§ Gegebener Text
──────
Entscheidend ist die konkrete Erwerbssituation. Maßgeblich ist, was die Kundschaft unmittelbar wahrnimmt. Anschaulich ist das in der Werbung: Fast moving consumer goods und andere Massenware werden ohne Verpackung abgebildet. Online, z.B. bei Meta-Ads, werden die Produkte regelmäßig ebenfalls unverpackt dargestellt. Anders ist es im stationären Handel und bei hochpreisigen Produkten. Hier ist die Verpackung Teil der Story des Produkts – und das Unboxing Teil dieser Verpackung. Das zeigt sich anschaulich daran, dass Videos des Auspackens bei TikTok Millionen Klicks generieren können (so genanntes Unboxing). Hier zeigt sich bereits, dass die Erwerbssituation maßgeblich ist: Ein teures Produkt genießt größere Aufmerksamkeit; ein billiges Produkt dagegen eher geringere Aufmerksamkeit. Das ist aus Sicht des Produktdesigns wenig überraschend. Aber es ist auch rechtlich relevant. Was heißt das praktisch? Dazu je ein Fall aus dem letzten Jahr und ein Fall aus diesem Jahr:
Entscheidung 1
Die Klägerin, die ihre Spülmaschinentabs mit einem roten Punkt in der Mitte (dem POWERBALL) vertreibt, warf der Beklagten vor, durch die Verwendung eines ähnlichen roten Elements in ihren Tabs eine vermeidbare Herkunftstäuschung zu verursachen. Das Oberlandesgericht Frankfurt am Main (OLG) wies die Klage in zweiter Instanz ab, da der rote Punkt kein nachahmungsfähiges Erzeugnis darstellt und nicht isoliert betrachtet werden kann. Er fällt daher nicht unter den wettbewerbsrechtlichen Nachahmungsschutz. Daneben haben die Tabs auch unterschiedliche Grundfarben. Und schließlich kommt es gar nicht auf das Produkt selbst an: Denn die Tabs werden in der Packung gekauft, nicht einzeln. Sie werden üblicherweise auch nicht einzeln (ohne Umverpackung) aufbewahrt. Die Packung war außerdem mit den Markennamen der Hersteller versehen. Der zuletzt geworfene Rettungsring, der Tab sei auch auf der Packung abgebildet, hat nicht geholfen: Eine Grafik allein, so das OLG, sei nicht wettbewerbsrechtlich geschützt. Denn geschützt war hier nur die Packung – oder abstrakter: Das, was Kunden insgesamt wahrnehmen. Dabei sind einzelne Ideen einer Gesamtgestaltung nicht durch das Wettbewerbsrecht geschützt (ebenso wenig wie übrigens die Bezeichnung mit einem Schlagwort). Eine solche einzelne Idee – wie z.B. beim Stapelstein – muss mit anderen Gestaltungsprinzipien kombiniert werden, um schutzfähig zu sein.
──────
§ Gegebene Daten
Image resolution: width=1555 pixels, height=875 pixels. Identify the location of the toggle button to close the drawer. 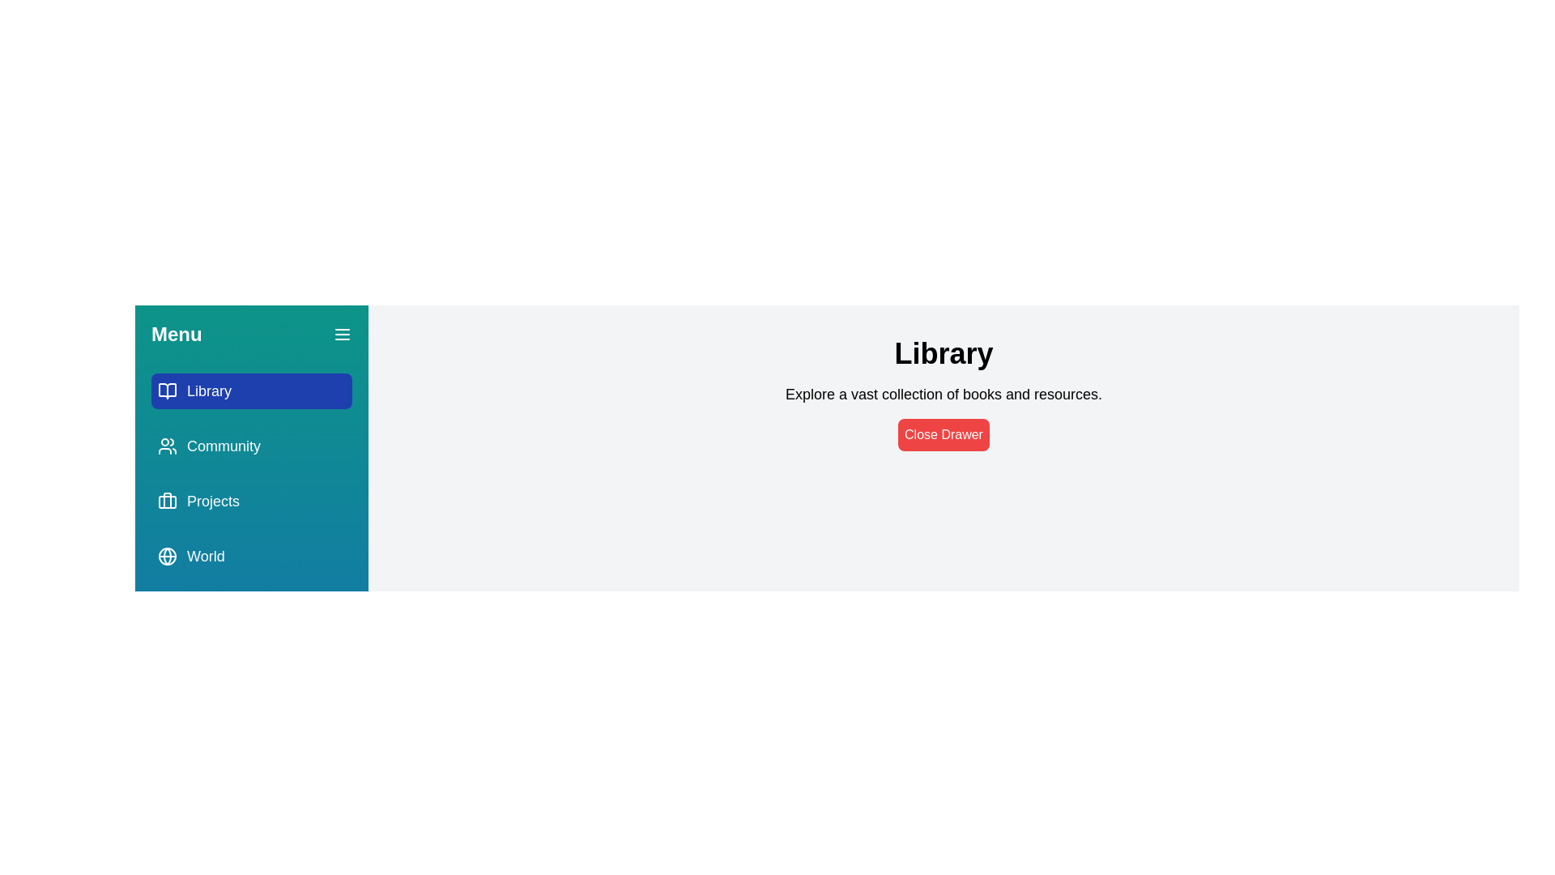
(341, 333).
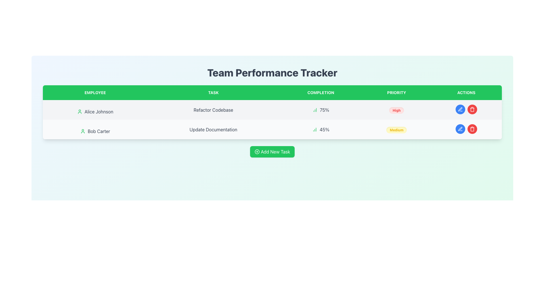 Image resolution: width=545 pixels, height=307 pixels. I want to click on the delete button located in the 'Actions' column of the second row in the table, associated with the task 'Update Documentation.', so click(472, 129).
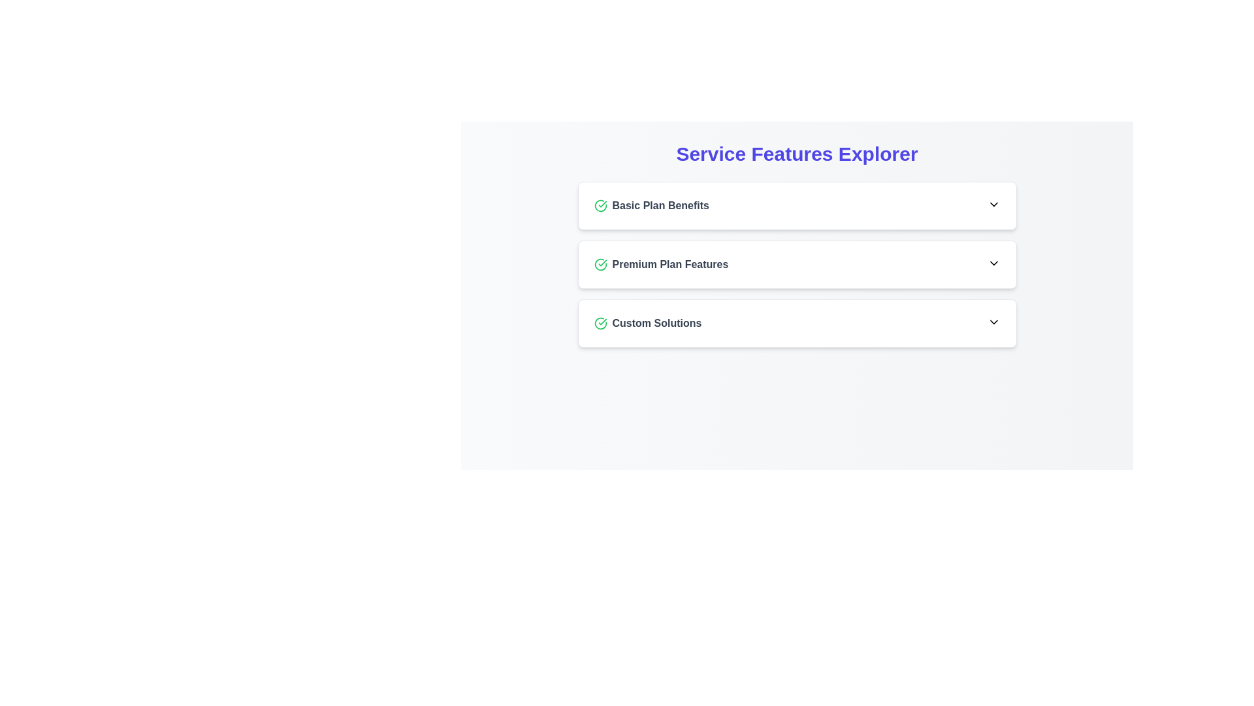 This screenshot has height=706, width=1254. Describe the element at coordinates (600, 206) in the screenshot. I see `the status confirmation icon located to the left of the 'Basic Plan Benefits' text label` at that location.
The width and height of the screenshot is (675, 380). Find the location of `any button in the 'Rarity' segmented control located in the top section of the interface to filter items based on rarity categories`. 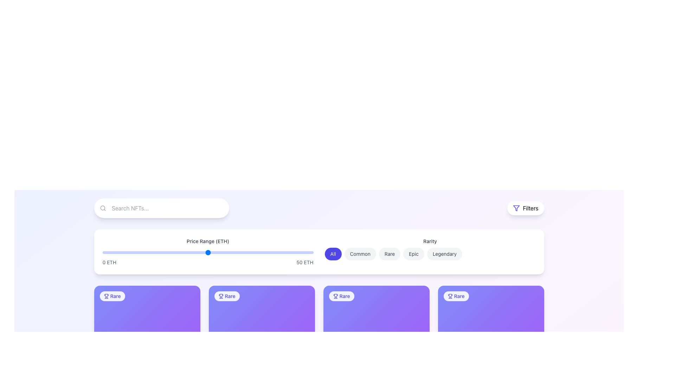

any button in the 'Rarity' segmented control located in the top section of the interface to filter items based on rarity categories is located at coordinates (430, 251).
──────
§ Schriftliche Aufgabe
Welches Gericht wies laut dem gegebenen Text die Klage wegen des roten Punkts auf den Spülmaschinentabs in zweiter Instanz ab? Bitte antworte in einem Satz. Die Einträge sind eigenständiges Material und gehören nicht zum gegebenen Text.

§ Antwort zur Aufgabe
Das Oberlandesgericht Frankfurt am Main wies die Klage in zweiter Instanz ab.